Mable slowly lowers the bucket into the well. She looks down the hole to see how much water is left. Today, she has to lower the bucket a little bit deeper than the days before.

“I am worried that the well will run dry in only a few weeks,” she says. When this happens, which it does often, she and her neighbors must walk five or more miles to find clean drinking water.

Mable lives in a remote village in southwestern Zambia at the foot of a river, its banks lined with vegetable gardens and meadows.

Because of climate change, extreme weather events are on the rise around the world, and, here, high temperatures, little rainfall and long periods of drought are now part of people’s everyday lives.

When the heavy rains come, the dry soil can’t absorb enough water, and Mable’s picturesque river floods.

The main source of income for Mable’s village is agriculture, as it is for 60 percent of the Zambian population. This makes the whole country dependent on the weather.

“The money comes from what we harvest. If there is not enough water, the harvest is scarce and there is not enough income,” Mable explains.

The river is their lifeline, but it is much shallower than it seems at first glance. Just two months without rain and it dries out completely.

Onions of an Ox

Gladness Siakwale, 23, and her husband cultivate one of the fields next to the river close to Mable’s garden. Gladness’s family of six grows tomatoes, cabbage, red onions, and beans, among other crops, and they live off the money they earn from selling their vegetables in the next town.

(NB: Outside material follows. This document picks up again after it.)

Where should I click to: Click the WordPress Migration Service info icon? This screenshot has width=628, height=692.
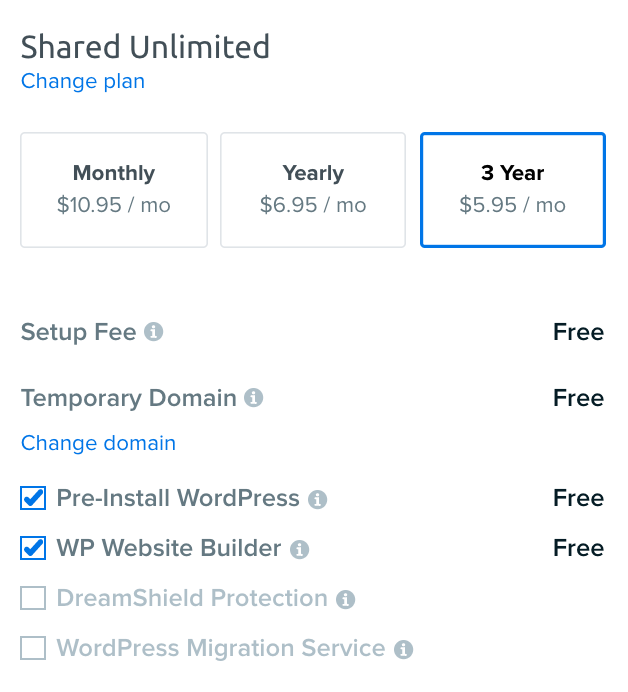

“Red onions are the most profitable,” she says. “Tomatoes, however, are very susceptible to pests.”

Gladness and Mable are both part of CARE’s community climate project that looks for longer-term resiliency solutions to local climate impacts.

For Gladness, crop diversification has helped her weather pest infestation, as well as drought. Diversification allows some plants to continue growing when others are infested, or when conditions are less favorable. CARE provides drought-resistant seeds and trains farmers in maximizing yields, despite the adverse climatic conditions.

Gladness says she is especially proud that they were recently able to buy an ox cart by selling their onions.

“I hope that soon we can expand our field and make even more profit,” she says.

Small innovations, big impacts

Febby Nachibanga folds the black plastic containers up and starts scooping the mud spiked with cow dung into it. With her thumb she presses the seed into the soil and starts watering.

In a yard full of little plants in different sizes and ages, she lines up the new seedling next to the others in the tree nursery.

Febby’s hands graze nimbly over the small seedlings. She plucks weeds while explaining: “The tree nursery is very important to our village. It allows us to improve our income and protect our agriculture at the same time.”

CARE provides the seedlings, and the villagers work together in the nursery. They fill the containers with soil, water the plants, and pull weeds.